文摘β-galactosidases (EC 3.2.1.23) constitute a widespread family of glycosyl hydrolases in plants and are thought to be involved in metabolism of cell wall polysaccharides. A cDNA of the cotton (Gossypium hirsutum) β-galactosidase gene, designated GhGal1, has previously been identified and its transcripts are highly abundant at the elongation stage of the cotton fiber. To examine the temporal and spatial control of GhGal1 expression, a transcriptional fusion of the GhGal1 promoter region (1770 bp) with the β-glucuronidase (GUS) reporter gene was introduced into tobacco plants by the Agrobacterium infection method. The resulting transgenic plants showed higher GUS activity of fruit in the transgenic plants than that in the negative and positive controls. Histochemical localization of GUS activity demonstrated that the expression of the GUS gene could be found in the meristem zones of roots, cotyledons, vascular tissues, fruit and trichomes in transgenic tobacco plants.

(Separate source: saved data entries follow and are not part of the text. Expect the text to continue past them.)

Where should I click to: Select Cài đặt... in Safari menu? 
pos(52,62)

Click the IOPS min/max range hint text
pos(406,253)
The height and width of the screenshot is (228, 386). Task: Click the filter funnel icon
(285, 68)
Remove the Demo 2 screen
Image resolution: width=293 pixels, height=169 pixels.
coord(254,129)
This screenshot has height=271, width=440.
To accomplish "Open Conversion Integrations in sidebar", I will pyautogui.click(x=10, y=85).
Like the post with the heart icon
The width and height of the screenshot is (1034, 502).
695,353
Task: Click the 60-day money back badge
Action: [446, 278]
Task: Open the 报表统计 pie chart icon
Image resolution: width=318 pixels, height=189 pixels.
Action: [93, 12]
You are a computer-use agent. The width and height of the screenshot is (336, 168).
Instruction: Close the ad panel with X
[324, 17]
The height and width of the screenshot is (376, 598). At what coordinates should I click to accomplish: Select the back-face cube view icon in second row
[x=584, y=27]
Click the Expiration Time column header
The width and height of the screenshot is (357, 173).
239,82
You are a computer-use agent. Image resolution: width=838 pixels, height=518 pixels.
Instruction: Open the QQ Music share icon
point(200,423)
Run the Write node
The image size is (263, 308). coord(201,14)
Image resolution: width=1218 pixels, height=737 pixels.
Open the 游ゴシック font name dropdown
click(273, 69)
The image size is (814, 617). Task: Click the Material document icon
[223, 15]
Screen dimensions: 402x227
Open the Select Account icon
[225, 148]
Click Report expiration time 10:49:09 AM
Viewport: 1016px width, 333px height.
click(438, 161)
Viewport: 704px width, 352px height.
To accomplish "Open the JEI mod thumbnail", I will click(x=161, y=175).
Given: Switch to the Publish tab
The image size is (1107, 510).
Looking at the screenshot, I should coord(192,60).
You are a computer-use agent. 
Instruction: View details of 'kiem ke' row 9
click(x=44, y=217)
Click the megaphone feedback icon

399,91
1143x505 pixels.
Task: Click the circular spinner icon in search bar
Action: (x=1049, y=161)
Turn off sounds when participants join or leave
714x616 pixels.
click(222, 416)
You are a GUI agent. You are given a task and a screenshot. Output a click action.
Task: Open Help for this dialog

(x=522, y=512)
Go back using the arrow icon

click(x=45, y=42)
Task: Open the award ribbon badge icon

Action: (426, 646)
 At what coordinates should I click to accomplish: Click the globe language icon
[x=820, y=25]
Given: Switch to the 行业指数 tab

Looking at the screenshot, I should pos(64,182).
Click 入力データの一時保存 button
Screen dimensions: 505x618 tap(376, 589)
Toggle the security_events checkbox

Additionally, se-quence analysis of the regulatory region also revealed several conserved motifs among which some were shared with previously reported fruit/seed-specific elements and the others were related with trichome expression. These results indicated the temporal and spatial expression characterization of the GhGal1 promoter in transgenic tobacco plants and provided an important insight into the roles of GhGal1 in cotton fiber development.